Music by Grigory Frid
Libretto by composer
Literary basis of the libretto – the genuine text of the diary of Anne Frank, translated from Dutch into Russian by Rita Rait-Kovaleva
Musical Director: Larisa Gergieva
Director and Stage Designer: Mstislav Pentkovsky
Video Designer: Viktoria Zlotnikov
Lighting Designer: Roman Peskov
Choreographer: Ilya Ustyantsev
Grigory Samuilovich Frid (1915–2012) lived a long life, actively working as a composer, painter, publicist-writer, author and manager of educational projects, amongst which the most important was the Musical Youth Club (known simply as Frid's club) of the Moscow Union of Composers. Many know his name from their childhood and from the cover of the popular book Music! Music? Music... and Youth.

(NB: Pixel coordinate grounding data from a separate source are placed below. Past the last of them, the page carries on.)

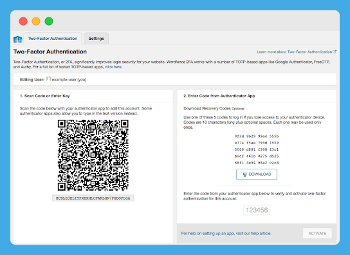Click the last recovery code 68f1 3e94
This screenshot has width=350, height=255.
[x=257, y=163]
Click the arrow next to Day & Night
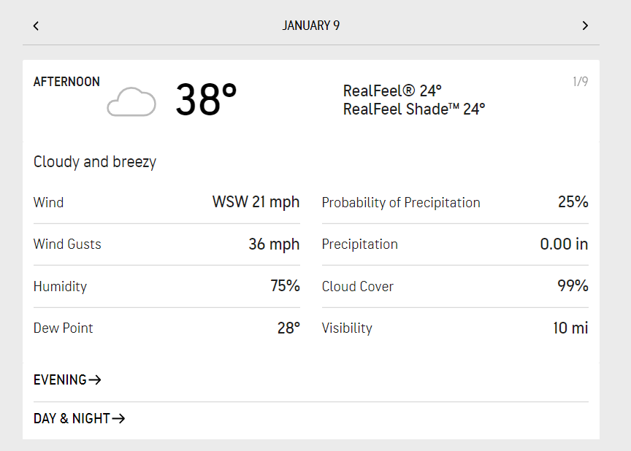 tap(118, 418)
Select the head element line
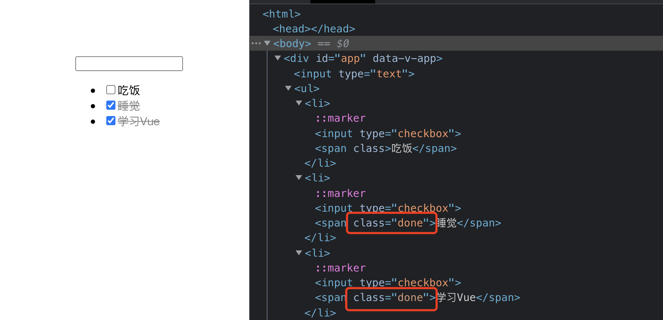Viewport: 663px width, 320px height. (x=314, y=28)
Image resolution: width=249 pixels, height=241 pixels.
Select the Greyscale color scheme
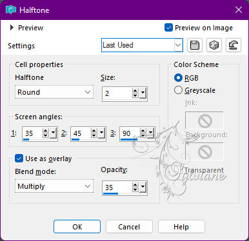(178, 90)
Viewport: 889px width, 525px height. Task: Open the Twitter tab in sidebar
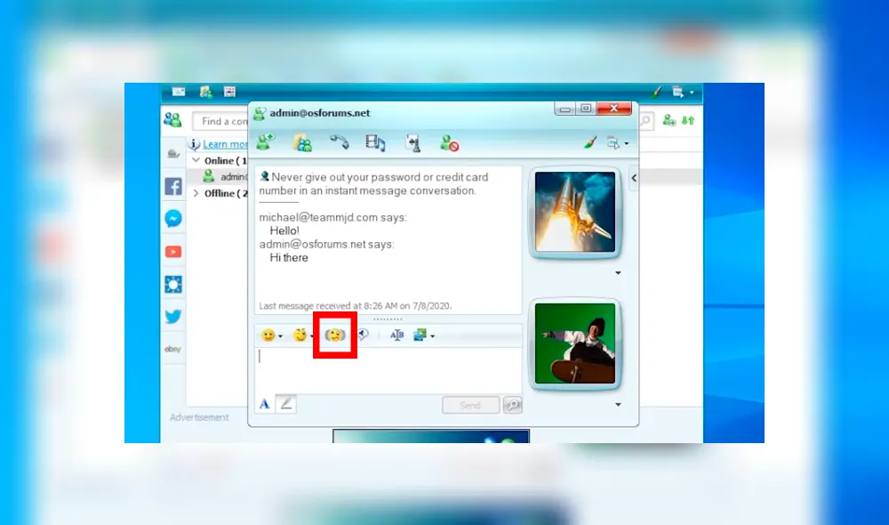coord(173,317)
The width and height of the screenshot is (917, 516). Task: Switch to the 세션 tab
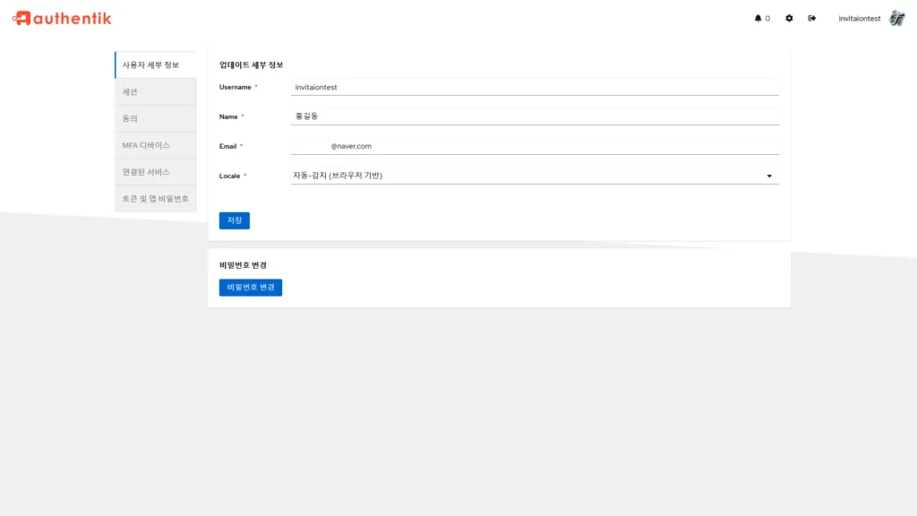(x=155, y=91)
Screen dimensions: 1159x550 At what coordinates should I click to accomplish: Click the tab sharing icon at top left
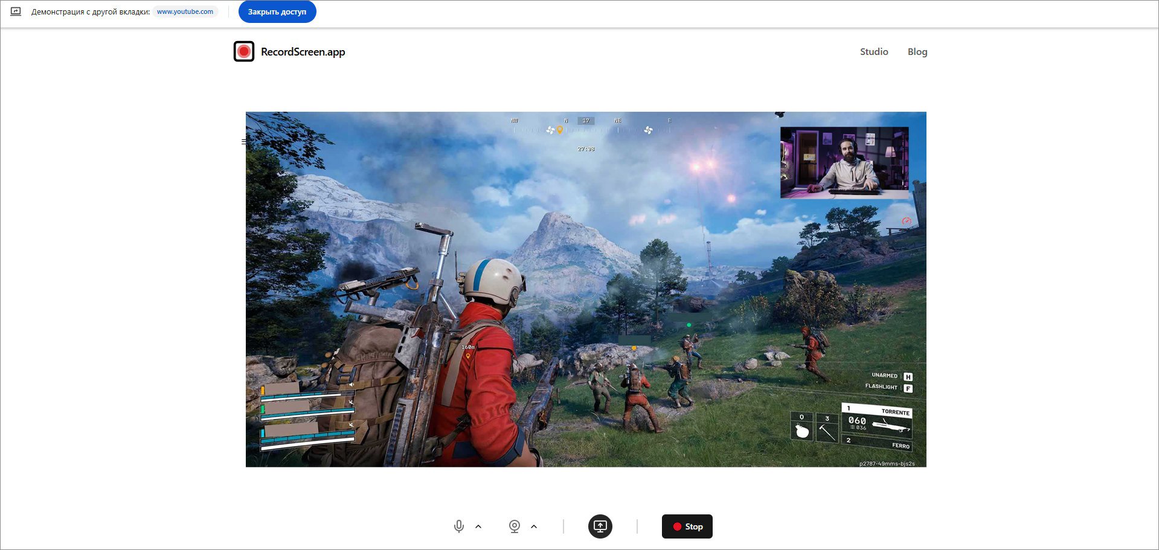click(16, 11)
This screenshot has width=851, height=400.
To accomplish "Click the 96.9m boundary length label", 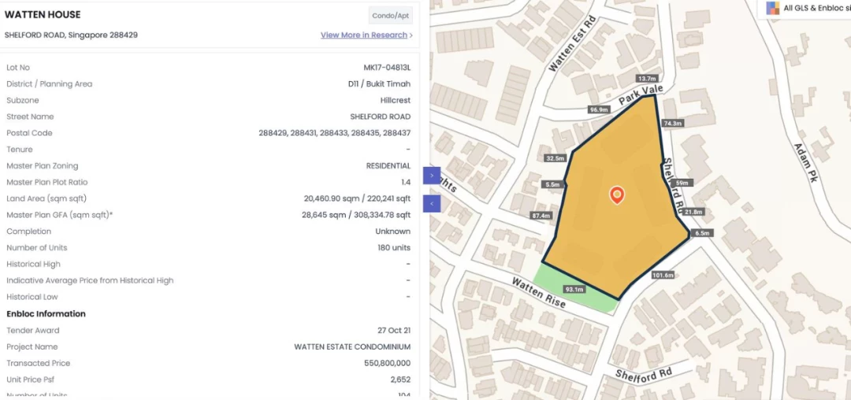I will (599, 110).
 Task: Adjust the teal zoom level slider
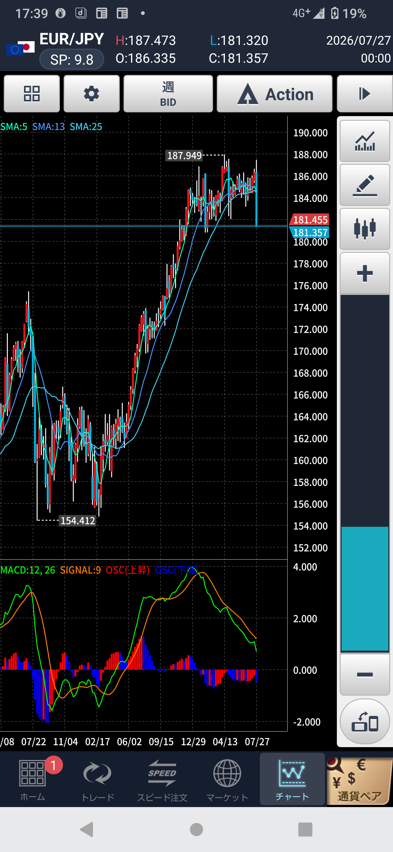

His legacy, in addition to symphony and chamber works, includes two mono-operas, both on a "Dutch" theme: Letters of van Gogh and The Diary of Anne Frank. The latter was written by the Jewish composer after the diary of the Jewish girl who became one of the most famous victims of the Holocaust in the West – during the years of stagnation under Brezhnev and State anti-semitism in the USSR its fate was to be rather different. Apropos, as the composer himself recalled when he wrote The Diary in 1969, he had no hopes that the opera would be staged in the Soviet Union – the literary source had been published in Russian only thirteen years after its first publication in Europe, while in the late 1960s came a cessation of Soviet-Israeli diplomatic relations and the wholesale repatriation of Jews from the Soviet Union.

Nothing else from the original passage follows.